In the records below, find the line that contains "Task: Click the Air Canada maple leaf logo" and copy every line from there through the line that contains "coord(69,186)", including both of those lines.

**Provided entries**
*-*-*
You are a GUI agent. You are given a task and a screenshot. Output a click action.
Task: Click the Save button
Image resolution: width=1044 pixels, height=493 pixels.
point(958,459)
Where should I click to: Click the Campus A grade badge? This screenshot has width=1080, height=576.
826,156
*-*-*
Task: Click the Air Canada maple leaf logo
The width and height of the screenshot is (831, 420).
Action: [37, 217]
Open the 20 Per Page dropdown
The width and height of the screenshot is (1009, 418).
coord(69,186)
*-*-*
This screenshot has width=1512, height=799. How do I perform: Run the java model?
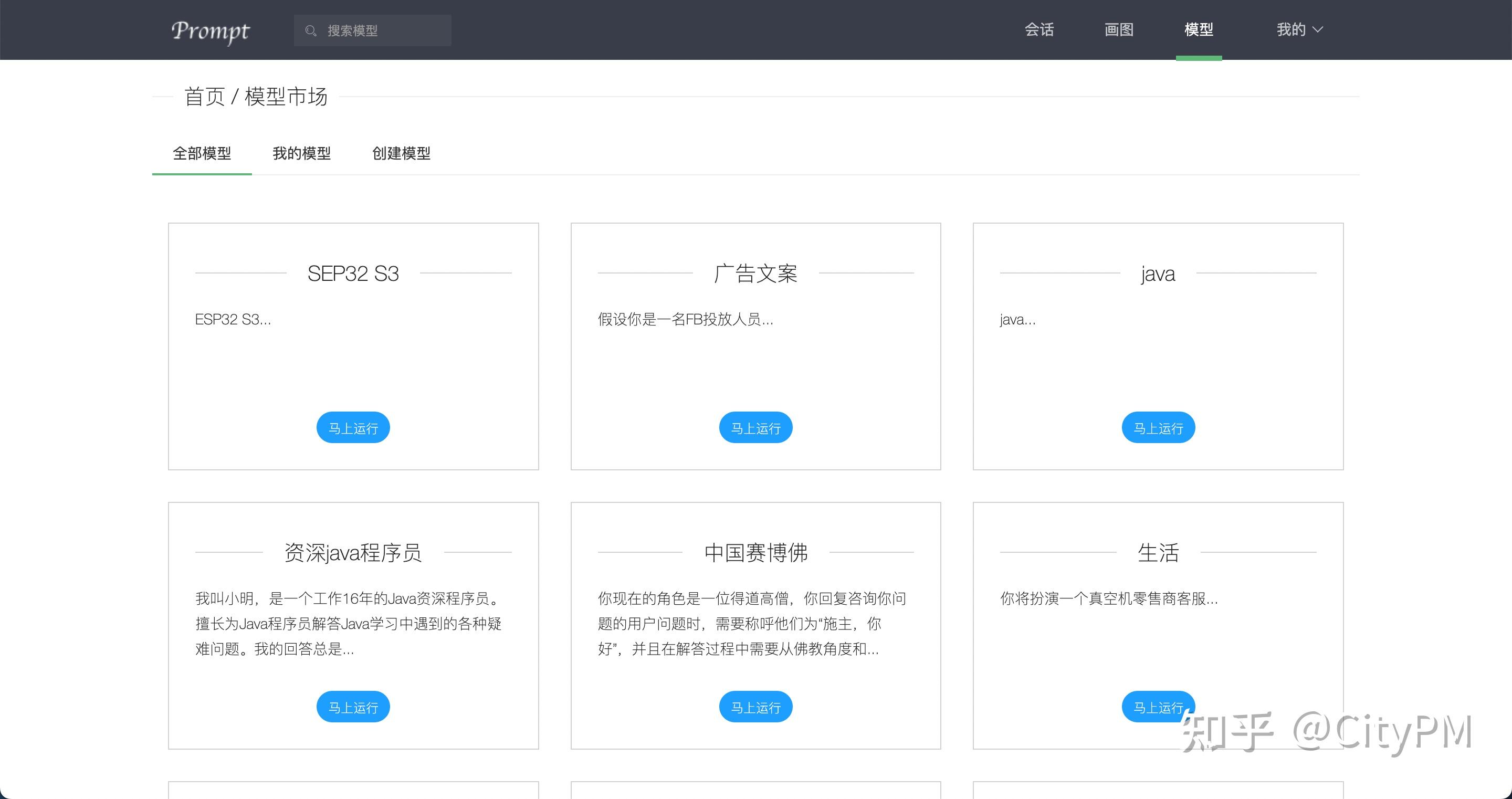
*-*-*
**Result below**
Task: Click the Air Canada maple leaf logo
The width and height of the screenshot is (831, 420).
Action: [37, 217]
Open the 20 Per Page dropdown
The width and height of the screenshot is (1009, 418).
coord(69,186)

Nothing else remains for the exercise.